When we reach the shed I take a gasp of fresh air before being swallowed up. Gill is inside, shovelling coal into the arch of the furnace mouth, which roars orange.
My father’s finger emerges from his sleeve and points to a metal screen Gill made for me. There is a little stool behind it and at just the right height a couple of peep holes covered with mesh are cut into the metal. I must not move from this stool in case something spills or explodes. We are boiling up vatfuls of urine to make a thick syrup which eventually will become phosphorus. After a while the stench of sulphur and ammonia is so strong that it almost knocks me off my stool. I can’t breathe properly and my throat is hot but I hold firm and don’t let my back slump. Gill is like a black shadow moving back and forth; a twist of his upper body, a jerk of the shovel, a stooping out of sight, another turn, the racket of falling coal, then the flames roar fiercer until I think the furnace will blow apart and the shed, Selden, the woods, the world will all fly away in pieces.
But my father isn’t worried so I feel safe too. He stands at his high desk by the door and puts his left hand to his forehead as he writes. The only bit of his face I can see under his wig is his beaky nose. This black and orange world is crammed with a million things that he knows and I don’t. I want to be like him. I will be soon, if I can only pay attention and learn fast enough.

I have no memories of my mother because she is a skeleton under the earth all the time I am a child. When I was born she died and though I appreciate the symmetry of this I’m not satisfied.

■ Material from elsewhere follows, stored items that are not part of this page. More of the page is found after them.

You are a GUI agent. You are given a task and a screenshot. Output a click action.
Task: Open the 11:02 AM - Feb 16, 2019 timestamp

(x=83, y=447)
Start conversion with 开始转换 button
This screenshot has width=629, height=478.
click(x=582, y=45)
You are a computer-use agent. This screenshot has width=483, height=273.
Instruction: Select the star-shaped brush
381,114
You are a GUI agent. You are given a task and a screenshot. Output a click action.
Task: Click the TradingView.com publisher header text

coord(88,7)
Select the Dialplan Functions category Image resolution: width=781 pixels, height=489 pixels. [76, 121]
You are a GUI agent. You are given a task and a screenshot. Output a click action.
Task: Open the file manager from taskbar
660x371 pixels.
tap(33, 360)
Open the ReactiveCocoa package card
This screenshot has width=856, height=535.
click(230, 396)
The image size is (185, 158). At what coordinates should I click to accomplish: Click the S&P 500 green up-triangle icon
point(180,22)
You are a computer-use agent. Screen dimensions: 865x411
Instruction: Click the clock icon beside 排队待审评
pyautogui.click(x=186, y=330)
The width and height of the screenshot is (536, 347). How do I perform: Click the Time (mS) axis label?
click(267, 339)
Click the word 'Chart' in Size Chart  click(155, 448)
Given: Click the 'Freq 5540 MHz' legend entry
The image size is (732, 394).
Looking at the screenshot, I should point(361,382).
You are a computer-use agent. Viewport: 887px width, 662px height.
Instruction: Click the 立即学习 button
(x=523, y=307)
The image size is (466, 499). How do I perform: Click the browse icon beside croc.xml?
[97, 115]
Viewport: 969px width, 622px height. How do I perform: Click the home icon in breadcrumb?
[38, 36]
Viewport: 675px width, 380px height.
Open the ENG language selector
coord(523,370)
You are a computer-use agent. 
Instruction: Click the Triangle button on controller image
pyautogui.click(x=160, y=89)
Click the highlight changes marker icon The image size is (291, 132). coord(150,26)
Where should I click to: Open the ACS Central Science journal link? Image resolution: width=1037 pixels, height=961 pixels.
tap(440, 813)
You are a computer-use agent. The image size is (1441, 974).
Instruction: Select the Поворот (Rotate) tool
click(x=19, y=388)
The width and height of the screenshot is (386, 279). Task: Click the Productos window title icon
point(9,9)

It’s hard finding out more about her because I’m not allowed to ask my father and Mrs Gill, who looks after me, is a woman of few words.
However, on my sixth birthday, 30 May 1712, I ask Mrs Gill the usual questions about what my mother was like and she suddenly sighs deeply, puts down the great pot she is carrying – it is the week for brewing up the elderflowers – and takes me on a long journey through the house past the Queen’s Room, through a series of little doors and up a flight of narrow stairs until we come to a low room with a high lattice window and a sloping floor. She says, ‘That’s where you were born.’

The only furniture is a rough-looking chest and a high bed shrouded in linen, which I look at with wonder. The bed is surely too small and clean for such an untidy event as a birth. ‘Why?’ I say.
‘Because everyone has to be born somewhere.’
‘Why this room and not a bigger one?’
‘Because it’s quiet and ideal.’ She leans over the chest in that Mrs Gill way of not bending her back or knees but just lowering her upper body. I go closer as she brings up the lid and I see that the inside is lined with white paper but otherwise nearly empty. It smells like nothing else on earth, a dusty sweetness of folded-away things. And out comes a cream-coloured shawl like a spider’s web, a tiny bonnet, a baby’s tucked nightgown and a coil of pink ribbon with a pin in one end to keep it rolled up. ‘These were your things that I made you,’ she says, patting the clothes, ‘and this was your mother’s.’ She hands me the ribbon, which I rub and sniff. ‘You can have that if you like. And now those elderflowers will be boiled half dry so down we go.’
Later she tells me the story of my parents’ marriage. My mother, Emilie De Lery, was from a family of Huguenot silk weavers who had been driven out of France in 1685 and settled in a district of London called Spital Fields. Competition in the silk market was fierce but my grandfather De Lery decided that fashionable London wanted colour so he went to the Royal Society to see if he could find someone who knew about dyes.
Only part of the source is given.